### TU TAREA
Indica, por favor, cuántas líneas de los ítems contienen la cadena "click", teniendo en cuenta mayúsculas y minúsculas. Responde solo con el número.

### DATOS DEL EJERCICIO
※ ※ ※
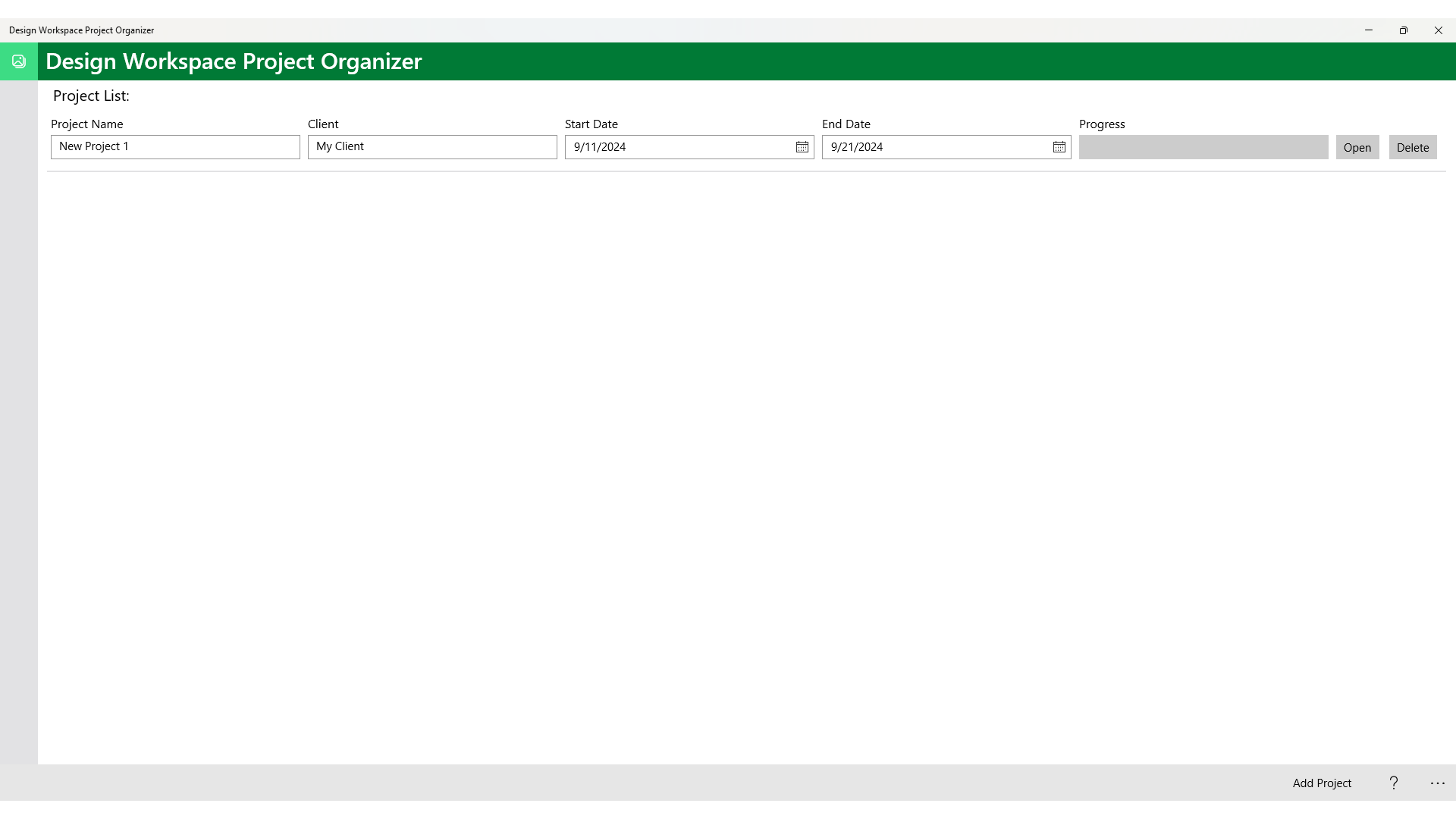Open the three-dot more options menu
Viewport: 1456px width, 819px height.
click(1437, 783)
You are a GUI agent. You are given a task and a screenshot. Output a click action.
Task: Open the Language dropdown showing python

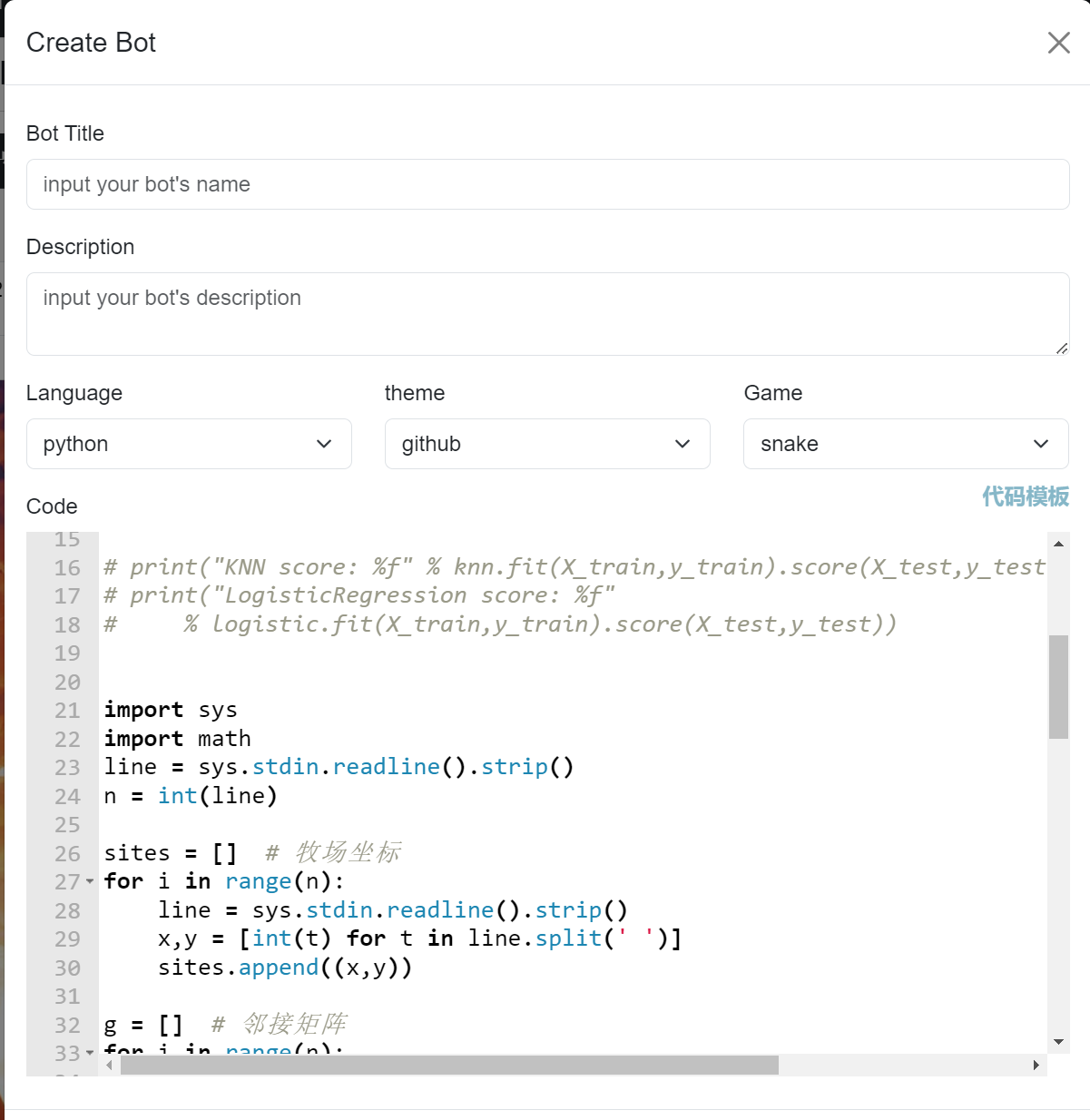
※ ※ ※
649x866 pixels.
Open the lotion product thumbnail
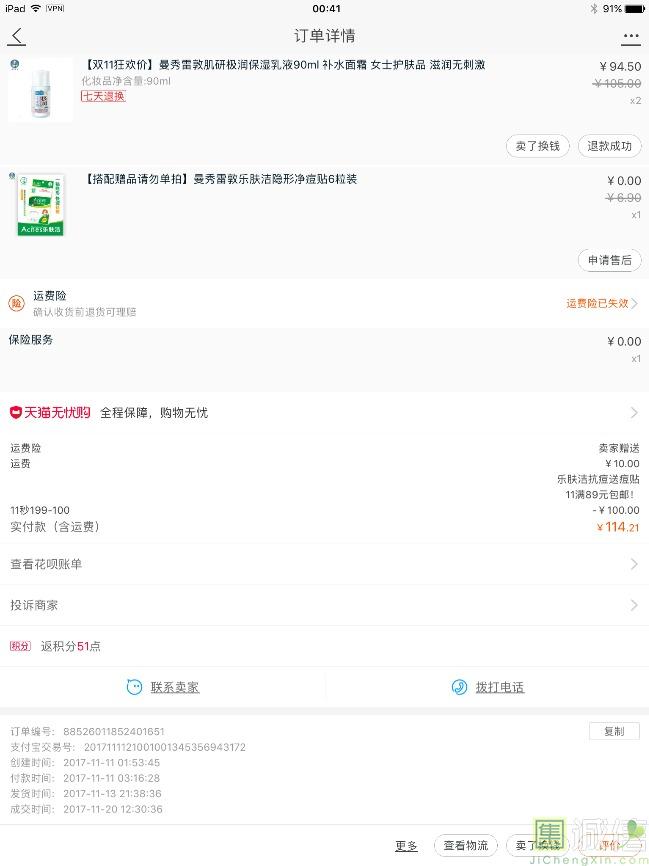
※ ※ ※
### RESPUESTA DEL EJERCICIO
2